The early morning sunshine lay upon the park when the two men at last separated. They stood for a moment looking out. From the Black Wood came the whirr of a saw. The little troop of men had left their tents. The crash of a fallen tree heralded their morning's work.

“You are still going on with that?” the doctor asked.

“To the very last stump of a tree, to the last bush, to the last cluster of weeds,” Dominey replied, with a sudden passion in his tone. “I will have that place razed to the bare level of the earth, and I will have its poisonous swamps sucked dry. I have hated that foul spot,” he went on, “ever since I realised what suffering it meant to her. My reign here may not be long, Doctor—I have my own tragedy to deal with—but those who come after me will never feel the blight of that accursed place.”

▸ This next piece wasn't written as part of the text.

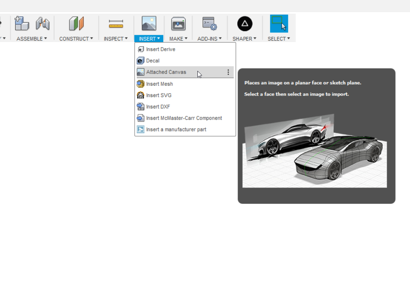Open the ASSEMBLE dropdown arrow
This screenshot has width=410, height=307.
point(45,39)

The doctor grunted. His inner thoughts he kept to himself.

“Maybe you're right,” he conceded.

[ [!-- H2 anchor --] ]

CHAPTER XXIX

The heat of a sulphurous afternoon—a curious parallel in its presage of coming storm to the fast-approaching crisis in Dominey's own affairs—had driven Dominey from his study on to the terrace. In a chair by his side lounged Eddy Pelham, immaculate in a suit of white flannels. It was the fifth day since the mystery of the Black Wood had been solved.

“Ripping, old chap, of you to have me down here,” the young man remarked amiably, his hand stretching out to a tumbler which stood by his side. “The country, when you can get ice, is a paradise in this weather, especially when London's so full of ghastly rumours and all that sort of thing. What's the latest news of her ladyship?”

“Still unconscious,” Dominey replied. “The doctors, however, seem perfectly satisfied. Everything depends on her waking moments.”